Reaping the rewards

Irrespective of market fluctuations, Beef + Lamb New Zealand’s Trade Policy team continues to represent the interests of this country’s sheep and beef farmers in global trade discussions. Senior Trade Policy Advisor, Nick Jolly, says B+LNZ’s strategy is to maintain, protect and improve access into current markets and to unlock new market potential. Words by Nick Jolly, Senior Trade Policy Advisor.

The New Zealand red meat sector already has very good access into international markets as a result of previously negotiated trade agreements, with around 86% of exports covered by some sort of preferential trade agreement. The focus is now on improving that access through Free Trade Agreement (FTA) upgrades and supporting the Government’s ongoing market access negotiations.

B+NZ and the Meat Industry Association’s (MIA) biennial Barriers to Trade Report, last released in 2023, found that in 2022, NZ’s red meat exports totaled $11.8 billion in export earnings, but tariffs cost the sector $197m annually and non-tariff barriers $1.5b. This highlights the importance of addressing these non-tariff barriers to deliver improved returns to NZ farmers.

Nick says NZ is continuing to reap the rewards of previous trade deals, with tariffs into important beef markets such as Japan and South Korea gradually declining.

“Beef tariffs into Japan were 38.5% and have been declining by 2% every year to their current 22.5% thanks to the CPTPP Agreement. They will reach a floor of 9% by 2033.”

In South Korea, tariffs on NZ beef exports are now 13.3% down from the original 40% and NZ will be able to export tariff-free in this market from 2029. Nick says these tariff reductions into significant North Asian markets highlight the work that has been done by B+LNZ and MIA trade teams.

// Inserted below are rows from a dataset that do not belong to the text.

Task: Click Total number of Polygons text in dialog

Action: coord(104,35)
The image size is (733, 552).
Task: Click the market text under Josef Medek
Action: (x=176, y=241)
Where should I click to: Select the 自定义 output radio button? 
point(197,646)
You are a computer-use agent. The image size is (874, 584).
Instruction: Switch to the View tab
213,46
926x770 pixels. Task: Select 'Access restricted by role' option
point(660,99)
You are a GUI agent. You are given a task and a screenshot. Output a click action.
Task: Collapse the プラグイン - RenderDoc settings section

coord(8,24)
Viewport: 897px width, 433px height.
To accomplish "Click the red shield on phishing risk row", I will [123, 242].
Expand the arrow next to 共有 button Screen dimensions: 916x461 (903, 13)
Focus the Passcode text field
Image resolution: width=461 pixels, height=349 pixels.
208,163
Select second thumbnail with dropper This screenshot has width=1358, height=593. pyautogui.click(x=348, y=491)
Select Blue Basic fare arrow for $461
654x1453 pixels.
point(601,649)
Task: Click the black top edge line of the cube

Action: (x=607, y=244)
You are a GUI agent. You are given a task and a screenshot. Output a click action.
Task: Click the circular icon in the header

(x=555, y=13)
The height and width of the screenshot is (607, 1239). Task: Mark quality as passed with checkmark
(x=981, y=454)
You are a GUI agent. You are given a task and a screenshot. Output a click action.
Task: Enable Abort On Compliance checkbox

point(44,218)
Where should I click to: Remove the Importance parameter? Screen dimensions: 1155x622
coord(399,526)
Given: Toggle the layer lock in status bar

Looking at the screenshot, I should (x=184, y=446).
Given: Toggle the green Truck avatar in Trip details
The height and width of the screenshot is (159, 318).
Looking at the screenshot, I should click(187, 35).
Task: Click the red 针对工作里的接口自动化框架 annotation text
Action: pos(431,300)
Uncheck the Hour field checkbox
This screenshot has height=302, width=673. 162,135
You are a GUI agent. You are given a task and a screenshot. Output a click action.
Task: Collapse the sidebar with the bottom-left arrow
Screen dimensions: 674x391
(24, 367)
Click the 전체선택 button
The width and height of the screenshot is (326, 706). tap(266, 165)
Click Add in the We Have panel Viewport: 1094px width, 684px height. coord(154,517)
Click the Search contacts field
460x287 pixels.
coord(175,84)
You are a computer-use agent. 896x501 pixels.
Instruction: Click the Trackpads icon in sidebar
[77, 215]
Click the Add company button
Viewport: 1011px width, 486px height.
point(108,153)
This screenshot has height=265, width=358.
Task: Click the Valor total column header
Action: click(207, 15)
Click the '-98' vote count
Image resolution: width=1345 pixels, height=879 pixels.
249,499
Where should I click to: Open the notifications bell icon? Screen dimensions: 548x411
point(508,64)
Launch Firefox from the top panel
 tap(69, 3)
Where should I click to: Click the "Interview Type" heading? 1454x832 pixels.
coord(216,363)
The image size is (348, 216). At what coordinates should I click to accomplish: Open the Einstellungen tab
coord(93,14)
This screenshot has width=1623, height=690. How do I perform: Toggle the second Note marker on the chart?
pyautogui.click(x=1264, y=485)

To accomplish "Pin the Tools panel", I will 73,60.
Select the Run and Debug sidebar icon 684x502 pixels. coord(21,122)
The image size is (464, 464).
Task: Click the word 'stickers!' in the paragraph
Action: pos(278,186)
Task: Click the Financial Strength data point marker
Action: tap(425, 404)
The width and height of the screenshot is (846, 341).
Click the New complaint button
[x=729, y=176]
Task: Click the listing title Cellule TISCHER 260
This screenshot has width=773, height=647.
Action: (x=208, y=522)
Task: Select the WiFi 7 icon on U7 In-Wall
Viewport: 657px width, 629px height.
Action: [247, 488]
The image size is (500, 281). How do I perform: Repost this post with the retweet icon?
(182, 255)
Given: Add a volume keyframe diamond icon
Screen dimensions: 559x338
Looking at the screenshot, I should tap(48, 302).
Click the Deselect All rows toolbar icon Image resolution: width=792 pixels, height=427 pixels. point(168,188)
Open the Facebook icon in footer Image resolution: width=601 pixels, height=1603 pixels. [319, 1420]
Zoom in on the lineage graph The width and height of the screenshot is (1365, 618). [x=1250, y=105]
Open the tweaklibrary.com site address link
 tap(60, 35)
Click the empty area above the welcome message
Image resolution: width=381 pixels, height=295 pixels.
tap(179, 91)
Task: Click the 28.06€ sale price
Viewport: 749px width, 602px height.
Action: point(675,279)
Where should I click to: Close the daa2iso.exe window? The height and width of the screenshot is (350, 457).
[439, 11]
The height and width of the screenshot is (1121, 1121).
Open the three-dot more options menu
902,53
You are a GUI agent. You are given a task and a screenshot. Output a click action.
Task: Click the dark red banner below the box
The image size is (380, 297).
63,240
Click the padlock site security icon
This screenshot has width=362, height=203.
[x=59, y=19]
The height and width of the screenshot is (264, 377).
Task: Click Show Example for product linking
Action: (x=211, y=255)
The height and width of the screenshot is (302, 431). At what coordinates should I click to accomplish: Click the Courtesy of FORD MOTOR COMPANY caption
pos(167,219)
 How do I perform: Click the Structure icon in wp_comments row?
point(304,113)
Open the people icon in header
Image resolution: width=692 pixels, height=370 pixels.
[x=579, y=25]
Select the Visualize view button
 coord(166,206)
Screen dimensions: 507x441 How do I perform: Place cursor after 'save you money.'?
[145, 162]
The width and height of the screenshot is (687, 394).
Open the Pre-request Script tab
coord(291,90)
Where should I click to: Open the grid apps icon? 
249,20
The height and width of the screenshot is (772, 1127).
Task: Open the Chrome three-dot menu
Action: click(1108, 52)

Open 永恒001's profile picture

“This provides on-going benefits for beef farmers and importantly, they place NZ on a level footing with competitors in the USA and Australia.”

The UK FTA, which comes into force at the end of May, will benefit this country’s beef industry by allowing fully liberalised trade over time.

Beef exports will benefit from duty-free transitional quotas which increase from 12,000t in year one to 38,830t in year 10. By year 15 NZ will have unlimited access into this market.

Since the FTA came into force in May 2023, around $10m in tariffs was saved in the period from 31 May to 31 December 2023. It has also allowed exporters to form deeper commercial relationships with the UK.

While the EU FTA came into force on 1 May 2024, Nick says volume wise, this has not historically been a huge market for NZ beef, accounting for less than 2% of NZ’s annual beef exports as it is currently limited by small quotas and high out of quota tariffs.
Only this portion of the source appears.